After the filtering and modelling steps, the resulting summarized profiles can be clustered to gain biological insight from their similarities. Indeed, clusters of correlated activity patterns may predict putative functions for molecules and reveal stage- and tissue-specific regulators [2]. To that end, several spline-based clustering methods have been proposed in the literature [17, 18]. However, common limitations include additional assumptions on the distribution of the data, computational cost and dependency of the resulting clusters on the initial parameters. To our knowledge, no approach currently incorporates subject-specific random effects in a spline model in order to accurately model subject-specific variation before clustering.

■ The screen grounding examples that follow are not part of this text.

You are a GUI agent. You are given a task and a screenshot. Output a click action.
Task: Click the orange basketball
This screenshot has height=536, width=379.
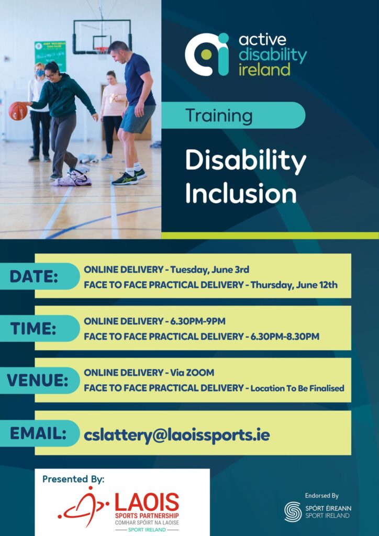(17, 111)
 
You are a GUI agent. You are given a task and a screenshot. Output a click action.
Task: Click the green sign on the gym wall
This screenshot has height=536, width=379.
(50, 55)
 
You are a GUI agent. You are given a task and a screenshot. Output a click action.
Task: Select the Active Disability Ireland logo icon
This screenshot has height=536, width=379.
(207, 54)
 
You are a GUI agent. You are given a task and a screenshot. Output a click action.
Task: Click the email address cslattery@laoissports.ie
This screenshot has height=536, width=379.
(176, 434)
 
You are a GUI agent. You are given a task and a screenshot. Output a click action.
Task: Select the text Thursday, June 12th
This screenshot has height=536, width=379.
(294, 285)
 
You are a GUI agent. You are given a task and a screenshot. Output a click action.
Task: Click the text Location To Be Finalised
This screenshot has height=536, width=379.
(297, 388)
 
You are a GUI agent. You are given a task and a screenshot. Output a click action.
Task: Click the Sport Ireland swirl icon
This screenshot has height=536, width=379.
(293, 511)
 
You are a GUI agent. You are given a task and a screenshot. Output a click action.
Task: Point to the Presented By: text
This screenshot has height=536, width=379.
(73, 479)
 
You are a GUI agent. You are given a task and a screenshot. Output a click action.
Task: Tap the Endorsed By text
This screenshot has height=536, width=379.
(321, 495)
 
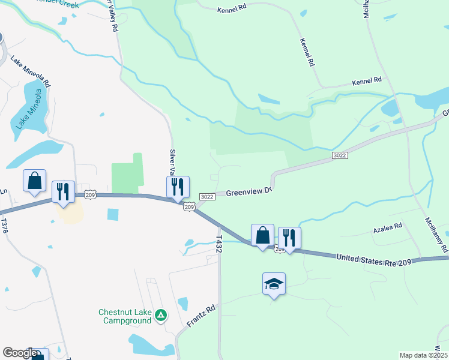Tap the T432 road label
(219, 243)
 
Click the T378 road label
(4, 226)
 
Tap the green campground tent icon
(160, 315)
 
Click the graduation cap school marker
(274, 283)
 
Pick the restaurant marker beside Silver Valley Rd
(178, 187)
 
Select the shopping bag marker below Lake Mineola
(34, 180)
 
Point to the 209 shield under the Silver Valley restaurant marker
(189, 206)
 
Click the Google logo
(20, 353)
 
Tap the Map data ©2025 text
(423, 355)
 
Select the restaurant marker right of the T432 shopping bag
(289, 238)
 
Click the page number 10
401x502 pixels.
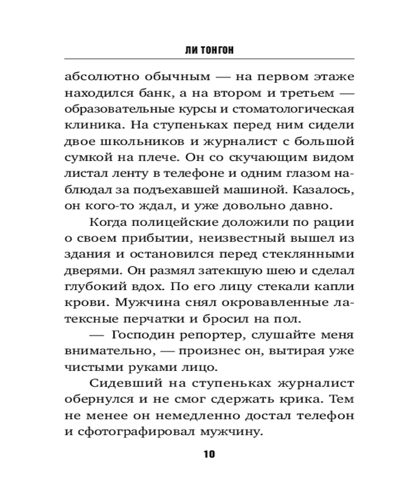[209, 454]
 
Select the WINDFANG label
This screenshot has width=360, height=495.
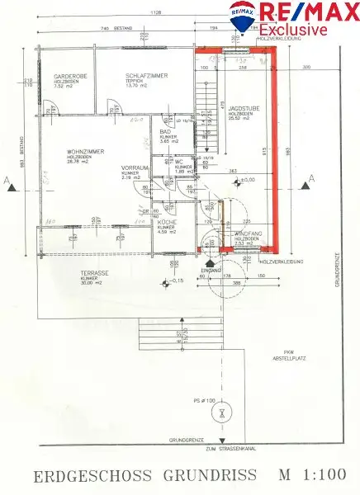point(248,234)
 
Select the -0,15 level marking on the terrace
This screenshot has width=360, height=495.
point(177,281)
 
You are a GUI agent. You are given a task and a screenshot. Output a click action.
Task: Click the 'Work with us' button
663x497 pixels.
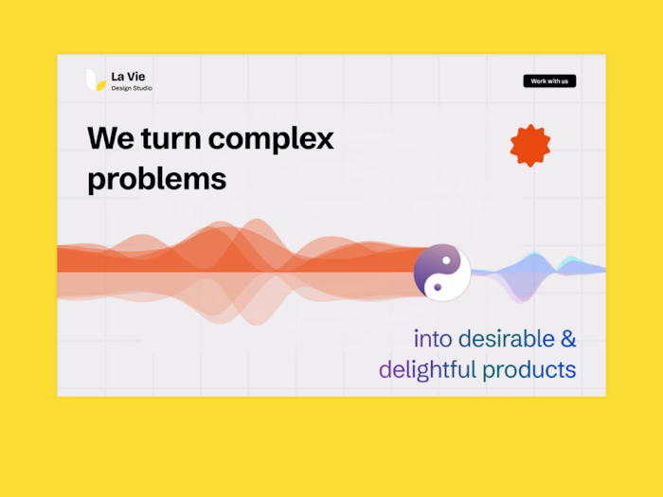coord(549,80)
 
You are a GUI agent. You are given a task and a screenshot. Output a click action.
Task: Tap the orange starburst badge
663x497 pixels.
coord(530,146)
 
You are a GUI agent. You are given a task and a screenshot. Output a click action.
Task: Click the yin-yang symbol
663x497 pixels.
coord(442,273)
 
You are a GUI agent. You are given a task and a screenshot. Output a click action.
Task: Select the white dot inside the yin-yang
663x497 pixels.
coord(446,260)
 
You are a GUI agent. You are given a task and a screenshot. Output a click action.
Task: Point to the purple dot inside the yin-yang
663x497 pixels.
coord(438,288)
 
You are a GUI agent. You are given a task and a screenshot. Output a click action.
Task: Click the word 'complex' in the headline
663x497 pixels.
coord(271,139)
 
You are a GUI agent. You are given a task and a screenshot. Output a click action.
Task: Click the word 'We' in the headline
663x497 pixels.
coord(111,138)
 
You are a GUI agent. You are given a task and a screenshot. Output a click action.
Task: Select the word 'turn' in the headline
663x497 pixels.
coord(171,138)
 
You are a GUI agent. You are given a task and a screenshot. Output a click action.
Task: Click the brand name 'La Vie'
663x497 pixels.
coord(128,77)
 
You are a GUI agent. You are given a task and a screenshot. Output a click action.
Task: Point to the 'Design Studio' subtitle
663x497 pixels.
coord(132,88)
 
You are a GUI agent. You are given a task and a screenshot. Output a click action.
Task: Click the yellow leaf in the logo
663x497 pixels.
coord(100,86)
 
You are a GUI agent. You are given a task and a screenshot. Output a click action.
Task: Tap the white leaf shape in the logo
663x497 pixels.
coord(91,80)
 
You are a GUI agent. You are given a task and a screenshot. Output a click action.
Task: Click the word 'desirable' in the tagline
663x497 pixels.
coord(507,339)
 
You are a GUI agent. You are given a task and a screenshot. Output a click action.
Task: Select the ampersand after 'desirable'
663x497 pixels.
coord(568,339)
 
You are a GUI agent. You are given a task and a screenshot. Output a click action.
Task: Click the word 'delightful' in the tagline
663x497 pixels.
coord(427,370)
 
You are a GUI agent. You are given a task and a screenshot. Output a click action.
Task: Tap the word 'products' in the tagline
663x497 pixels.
coord(529,371)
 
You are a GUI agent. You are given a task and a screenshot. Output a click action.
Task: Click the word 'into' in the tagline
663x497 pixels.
coord(433,339)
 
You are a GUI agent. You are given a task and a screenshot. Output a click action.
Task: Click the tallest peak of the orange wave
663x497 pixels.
coord(257,221)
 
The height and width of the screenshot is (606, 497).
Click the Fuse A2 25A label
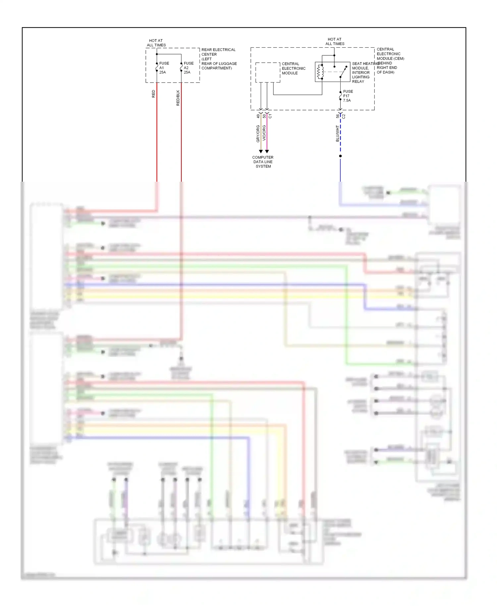click(188, 68)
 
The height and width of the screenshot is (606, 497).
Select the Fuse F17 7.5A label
click(348, 96)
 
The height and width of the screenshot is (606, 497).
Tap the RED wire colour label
click(153, 94)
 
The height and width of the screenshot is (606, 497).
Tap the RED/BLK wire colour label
click(178, 98)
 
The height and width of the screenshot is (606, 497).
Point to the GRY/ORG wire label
click(258, 134)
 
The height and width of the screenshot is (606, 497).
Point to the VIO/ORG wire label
click(264, 133)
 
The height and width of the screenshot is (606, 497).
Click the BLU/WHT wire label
click(337, 134)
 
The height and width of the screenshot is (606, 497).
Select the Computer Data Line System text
click(263, 162)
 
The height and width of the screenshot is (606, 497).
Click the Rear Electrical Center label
click(219, 59)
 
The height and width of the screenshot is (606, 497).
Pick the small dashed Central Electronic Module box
click(268, 72)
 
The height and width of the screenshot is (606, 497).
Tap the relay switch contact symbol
click(343, 72)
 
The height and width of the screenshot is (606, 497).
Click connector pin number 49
click(258, 116)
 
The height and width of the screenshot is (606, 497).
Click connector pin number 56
click(338, 116)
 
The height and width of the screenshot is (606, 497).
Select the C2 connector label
click(344, 116)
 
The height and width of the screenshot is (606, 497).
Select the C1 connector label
click(270, 116)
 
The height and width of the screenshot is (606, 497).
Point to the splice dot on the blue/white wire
click(340, 156)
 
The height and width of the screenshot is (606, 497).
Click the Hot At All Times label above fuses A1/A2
click(156, 43)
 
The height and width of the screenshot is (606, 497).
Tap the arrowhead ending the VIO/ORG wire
click(267, 152)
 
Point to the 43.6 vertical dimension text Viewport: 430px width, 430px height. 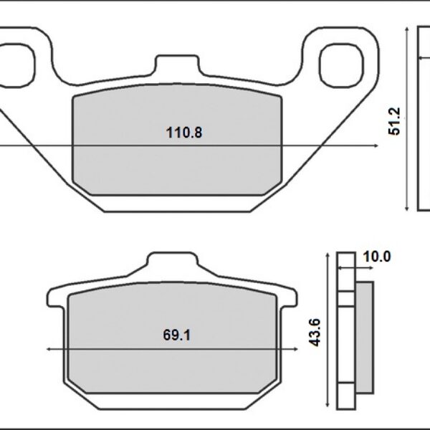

Hypothesis testing can also be performed within the mixed effect model framework to gain biological insight from differences between groups and across time. Several methods have been proposed which can all handle missing data and different numbers of replicates per time point, but are often limited when only a few time points are observed, as is typically the case for costly high-throughput experiments. Approaches such as linear models for microarray data (LIMMA; [19]) test contrasts of interest in a spline framework using an empirical Bayes approach [20], but do not account for subject-specific variation in the model. Extraction and analysis of Differential Gene Expression (EDGE; [21]) does model subject-specific effects as scalar shifts from the mean population response but lacks flexibility and has been reported to not adequately model data in simulated scenarios [22]. A more flexible approach is Smoothing Splines Mixed Effects (SME; [22]), which models subject-specific effects as full curves, but with the risk of over-smoothing profiles in some cases.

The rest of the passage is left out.